The search was performed using the following terms: “25-hydroxyvitamin D” OR “25(OH)D” OR “vitamin D” AND “coronavirus” OR “SARS-CoV-2” OR “COVID-19”. A manual search of references listed in reviews and reports was also performed. Only full articles in the English language were considered. All references were saved in an EndNote (End Note, Inc, Philadelphia, PA) library used to identify duplicates.
Inclusion and exclusion criteria
Studies included in this meta-analysis met the following PICOS criteria: (1) PARTICIPANTS; patients > 18 years of age, (2) INTERVENTION; SARS-CoV-2 positive patients, (3) COMPARISON; SARS-CoV-2 negative patients, (4) OUTCOMES; detailed information for vitamin D-3 levels, (5) STUDY DESIGN; randomized controlled trials, quasi-randomized or observational studies comparing cardiac arrest during and before the COVID-19 period for their effects in patients with cardiac arrest. Reviews, simulation trials, animal studies, letters, conference papers and case studies were excluded.
Data extraction
Two reviewers (L.S. and W.G.) independently assessed each article to determine which article met the inclusion criteria. Any disagreements were resolved by consensus with a third reviewer (A.G.). The following information was extracted from each included study: the first author’s name, year of publication, study design, country, sample size, age, gender, vitamin D level in SARS-CoV-2 positive and negative patients.
Quality assessment
Two reviewers (A.G. and H.K.) independently extracted individual study data and evaluated studies for risk of bias. Any disagreements were discussed and resolved in a consensus meeting with the third reviewer (M.M.). The revised tool for risk of bias in randomized trials — RoB 2 tool was used to assess the quality of randomized studies [20]. Moreover, the Robvis application was used to visualize risk of bias assessments [21].

+---+

### Exercise set
**a.** In the methods excerpt, which tool was used to assess the quality of randomized studies?
**b.** List every type of publication that the methods excerpt says was excluded.
**c.** From the methods excerpt, repeat everything from "Quality assessment" down to "bias assessments [21].".

Saved entries
+---+

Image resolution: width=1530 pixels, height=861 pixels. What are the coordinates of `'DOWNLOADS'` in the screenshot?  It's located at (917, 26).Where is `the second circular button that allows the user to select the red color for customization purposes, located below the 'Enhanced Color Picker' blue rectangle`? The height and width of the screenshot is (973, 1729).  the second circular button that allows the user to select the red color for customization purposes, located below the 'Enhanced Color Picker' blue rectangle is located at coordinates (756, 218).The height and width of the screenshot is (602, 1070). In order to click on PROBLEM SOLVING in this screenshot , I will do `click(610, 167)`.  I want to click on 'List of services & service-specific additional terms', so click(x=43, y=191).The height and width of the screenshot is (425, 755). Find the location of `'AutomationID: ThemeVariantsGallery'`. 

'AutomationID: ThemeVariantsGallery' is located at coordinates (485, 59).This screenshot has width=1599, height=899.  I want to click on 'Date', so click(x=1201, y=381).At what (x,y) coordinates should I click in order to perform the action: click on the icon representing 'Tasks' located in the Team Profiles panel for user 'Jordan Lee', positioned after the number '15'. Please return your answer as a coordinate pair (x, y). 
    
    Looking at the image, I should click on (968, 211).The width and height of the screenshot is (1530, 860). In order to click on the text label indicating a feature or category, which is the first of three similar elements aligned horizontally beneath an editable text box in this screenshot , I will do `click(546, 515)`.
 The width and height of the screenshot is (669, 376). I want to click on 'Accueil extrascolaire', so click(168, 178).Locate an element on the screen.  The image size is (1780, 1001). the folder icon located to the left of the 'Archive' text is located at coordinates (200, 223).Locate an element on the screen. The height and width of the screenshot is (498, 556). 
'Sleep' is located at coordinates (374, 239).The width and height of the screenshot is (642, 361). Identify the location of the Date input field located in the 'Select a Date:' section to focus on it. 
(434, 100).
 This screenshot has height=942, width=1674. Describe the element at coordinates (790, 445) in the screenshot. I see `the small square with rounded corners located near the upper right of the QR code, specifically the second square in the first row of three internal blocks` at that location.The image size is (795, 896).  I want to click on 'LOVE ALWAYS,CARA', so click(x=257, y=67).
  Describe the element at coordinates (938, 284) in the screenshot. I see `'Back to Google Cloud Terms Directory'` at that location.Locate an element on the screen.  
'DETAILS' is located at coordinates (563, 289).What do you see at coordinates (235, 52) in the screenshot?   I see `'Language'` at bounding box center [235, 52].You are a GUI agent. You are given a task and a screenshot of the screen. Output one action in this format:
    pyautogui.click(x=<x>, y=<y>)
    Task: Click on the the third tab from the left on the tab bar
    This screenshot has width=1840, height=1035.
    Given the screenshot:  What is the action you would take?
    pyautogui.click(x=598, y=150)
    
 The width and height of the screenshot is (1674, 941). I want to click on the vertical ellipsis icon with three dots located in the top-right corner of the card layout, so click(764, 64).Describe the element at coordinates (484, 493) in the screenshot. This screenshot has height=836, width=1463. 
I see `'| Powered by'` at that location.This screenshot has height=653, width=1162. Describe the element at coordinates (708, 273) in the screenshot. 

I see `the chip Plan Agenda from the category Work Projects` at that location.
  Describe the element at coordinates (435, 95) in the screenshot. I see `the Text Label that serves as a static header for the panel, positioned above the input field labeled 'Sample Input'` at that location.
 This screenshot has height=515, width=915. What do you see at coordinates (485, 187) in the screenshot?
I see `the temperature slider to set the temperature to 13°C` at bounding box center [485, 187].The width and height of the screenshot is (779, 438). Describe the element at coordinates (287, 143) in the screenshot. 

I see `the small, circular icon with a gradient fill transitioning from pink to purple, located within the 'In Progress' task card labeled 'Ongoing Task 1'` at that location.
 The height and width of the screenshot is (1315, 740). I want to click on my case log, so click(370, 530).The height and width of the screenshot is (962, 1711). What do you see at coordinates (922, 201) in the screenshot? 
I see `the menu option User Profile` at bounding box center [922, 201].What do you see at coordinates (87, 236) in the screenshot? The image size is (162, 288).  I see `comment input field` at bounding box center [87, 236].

+---+

### Responses per task
**a.** The revised tool for risk of bias in randomized trials, the RoB 2 tool.

**b.** Reviews, simulation trials, animal studies, letters, conference papers, case studies

**c.**
Quality assessment
Two reviewers (A.G. and H.K.) independently extracted individual study data and evaluated studies for risk of bias. Any disagreements were discussed and resolved in a consensus meeting with the third reviewer (M.M.). The revised tool for risk of bias in randomized trials — RoB 2 tool was used to assess the quality of randomized studies [20]. Moreover, the Robvis application was used to visualize risk of bias assessments [21].